Il riconoscimento che fa adottare l’AI (e perché il 95% dei rollout fallisce)

Gran parte dei progetti AI nelle aziende fallisce.

Non perché la tecnologia non funziona. Non perché il budget non c’era. Non perché i tool non erano abbastanza buoni.

Fallisce perché l’AI è un cambiamento umano, non tecnologico, eppure viene trattato come un problema di IT. L’adozione AI in azienda richiede una strategia umana prima che tecnologica.

Si compra la piattaforma. Si organizza il training. Si crea l'”AI Center of Excellence”. Si mettono i prompt in un documento condiviso. Si fa il lunch-and-learn.

E poi non cambia quasi niente.

Perché i comportamenti non cambiano per annunci. Cambiano per rinforzo.

Un buon allenatore lo sa: non premi solo chi segna. Premi chi si allena bene, chi copre il compagno, chi chiede feedback dopo la partita. Se premi solo il gol, alleni degli egoisti. Se premi il processo, alleni una squadra.

Con l’AI è la stessa cosa.

La ricerca di Workhuman lo conferma con i numeri: quando le persone vengono riconosciute nell’ultima settimana, la loro comprensione delle iniziative strategiche balza dal 50% all’86%. L’allineamento con quelle iniziative dal 36% all’80%.

Non stai solo dicendo “bravo”. Stai costruendo il significato condiviso di cosa conta, e cosa si deve fare.

Adozione AI in azienda: cosa riconoscere per far funzionare il rollout

Allora la domanda diventa: cosa stai riconoscendo?

Non riconoscere “il miglior output prodotto con l’AI”. Quello è premiare il gol. Riconosci i comportamenti che rendono l’adozione sostenibile: chi sperimenta tre approcci e documenta cosa ha imparato. Chi aiuta un collega a sbloccarsi con un prompt. Chi costruisce un workflow riusabile e lo condivide. Chi sa quando fermarsi e dire “questo output non mi convince” invece di usarlo senza pensare.

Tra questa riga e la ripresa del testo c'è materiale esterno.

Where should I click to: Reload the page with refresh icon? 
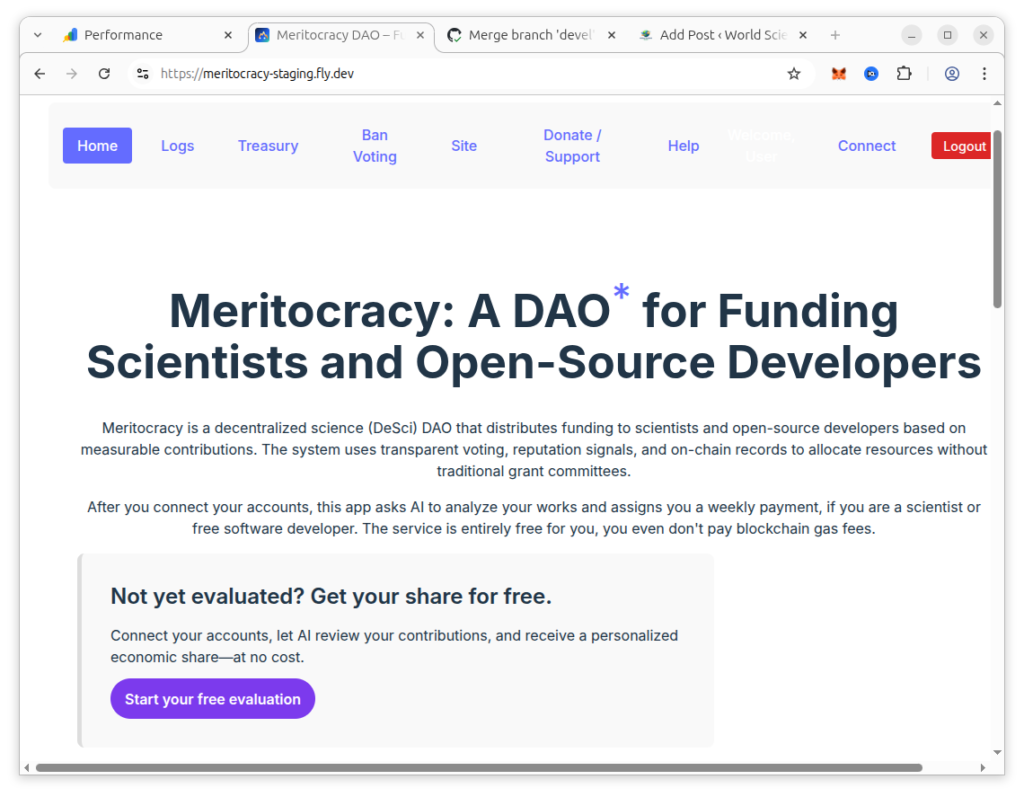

Questi comportamenti non accadono da soli. Accadono quando qualcuno li nota e li chiama per nome.

L’AI non cambia le organizzazioni. Le persone che usano l’AI in modo consapevole, sperimentale e collaborativo cambiano le organizzazioni. E quelle persone si formano con lo stesso ingrediente di sempre: essere viste.


Da dove si inizia. Questa settimana, nota una persona del tuo team che ha fatto qualcosa di intelligente con l’AI, non il risultato ma il comportamento. Diglielo. Ad alta voce, davanti agli altri. Poi osserva cosa succede.

Stai riconoscendo l’adozione AI come comportamento, o solo come risultato?